The nine current players and others now suing the Mountain West Conference, the California State University Board of Trustees and others include San Jose State senior setter and co-captain Brooke Slusser. The teammate Slusser says is transgender hits the volleyball with more force than others on the team, raising fear during practices of suffering concussions from a head hit, the complaint says.
The Independent Council on Women’s Sports is funding a separate lawsuit against the NCAA for allowing transgender women to compete in women’s sports.
Both lawsuits claim the landmark 1972 federal antidiscrimination law known as Title IX prohibits transgender women in women’s sports. Title IX prohibits sexual discrimination in federally funded education; Slusser is a plaintiff in both lawsuits.
Several circuit courts have used a U.S. Supreme Court ruling to conclude that discriminating against someone based on their transgender status or sexual orientation is sex-based discrimination, Crews wrote. That means case law does not prove the “likelihood of success” needed to grant an injunction.
An NCAA policy that subjects transgender participation to the rules of sports governing bodies took effect this academic year. USA Volleyball says a trans woman must suppress testosterone for 12 months before competing.
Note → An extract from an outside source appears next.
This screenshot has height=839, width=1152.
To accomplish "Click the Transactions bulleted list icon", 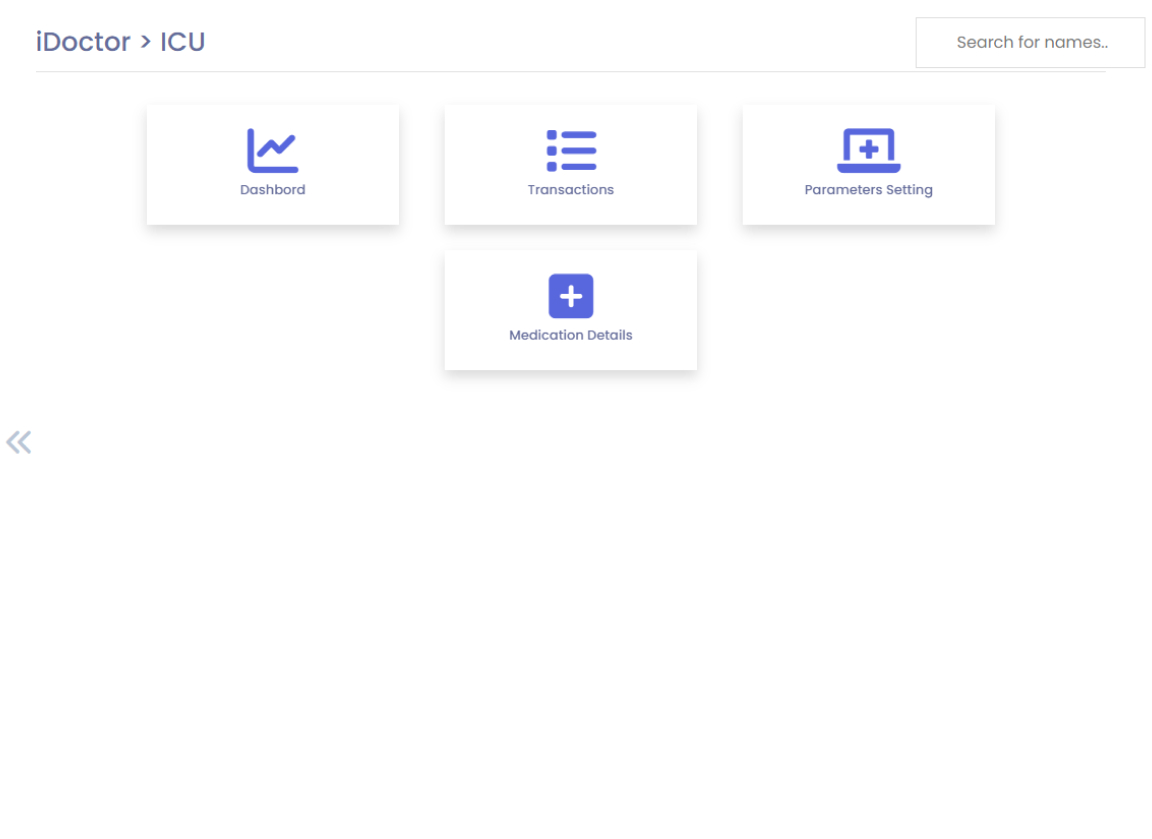I will [571, 151].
The NCAA has not flagged any issues with San Jose State.
The Republican governors of Idaho, Nevada, Utah and Wyoming have made public statements in support of the team cancellations, citing fairness in women’s sports. President-elect Donald Trump likewise has spoken out against allowing transgender women to compete in women’s sports.
Crews was a magistrate judge in Colorado’s U.S. District Court for more than five years before President Joe Biden appointed him as a federal judge in January.
Gruver reported from Cheyenne, Wyoming, and Hanson from Helena, Montana.
FILE - The San Jose State University Spartans line up for the playing of the national anthem and player introductions for their NCAA Mountain West women's volleyball game against the Colorado State University Rams in Fort Collins, Colo., on Oct. 3, 2024. (Santiago Mejia/San Francisco Chronicle via AP, file)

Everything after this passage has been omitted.